*PASSAGE SHOWN*.
□ □ □ □ □ □ □

Friday, 8 June 2012

DNA Cold-case: The prosecutors' fallacy just will not go away


The Daily Mail has an interesting report about the trial of John Molt who is accused of being the masked rapist who attacked a 15-year-old girl. The report says Molt was "caught after his father provided a DNA sample 12 years later".

In a previous report about the Stephen Lawrence trial I noted that the media was wrongly attributing statements to expert witnesses - reporting them as if they had made the prosecutors fallacy when in reality they did not. However, in this latest case the Daily Mail report seems to be directly quoting the prosecuting barrister:
Carolyn Gardiner, prosecuting at Chelmsford Crown Court, said: ‘The probability of that semen not coming from Jon Molt is one in a billion. Members of the jury, just think what a huge number that is.’
If that quote is accurate then it would be hard to find a more blatant example of the prosecutors' fallacy and a more ill-informed way of presenting it (and that's even if we assume that the one in a billion DNA random match probability is roughly correct, whereas it is almost certainly massively underestimated).

□ □ □ □ □ □ □

*WHAT TO WORK ON*.
1/ From the post on the prosecutors' fallacy, quote the stretch from "In a previous" through "certainly massively underestimated).".
2/ In the post on the prosecutors' fallacy, at which court was Carolyn Gardiner prosecuting?

*EXTRACTED INFORMATION*.
□ □ □ □ □ □ □

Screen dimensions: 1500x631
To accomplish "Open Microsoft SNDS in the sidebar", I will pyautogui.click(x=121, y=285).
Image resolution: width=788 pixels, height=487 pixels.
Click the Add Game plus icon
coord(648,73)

□ □ □ □ □ □ □

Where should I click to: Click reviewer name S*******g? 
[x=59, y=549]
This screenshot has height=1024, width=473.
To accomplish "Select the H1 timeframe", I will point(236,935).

□ □ □ □ □ □ □

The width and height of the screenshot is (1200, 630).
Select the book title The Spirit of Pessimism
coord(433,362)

□ □ □ □ □ □ □

*SOLUTIONS BELOW*.
1/
In a previous report about the Stephen Lawrence trial I noted that the media was wrongly attributing statements to expert witnesses - reporting them as if they had made the prosecutors fallacy when in reality they did not. However, in this latest case the Daily Mail report seems to be directly quoting the prosecuting barrister:
Carolyn Gardiner, prosecuting at Chelmsford Crown Court, said: ‘The probability of that semen not coming from Jon Molt is one in a billion. Members of the jury, just think what a huge number that is.’
If that quote is accurate then it would be hard to find a more blatant example of the prosecutors' fallacy and a more ill-informed way of presenting it (and that's even if we assume that the one in a billion DNA random match probability is roughly correct, whereas it is almost certainly massively underestimated).

2/ Chelmsford Crown Court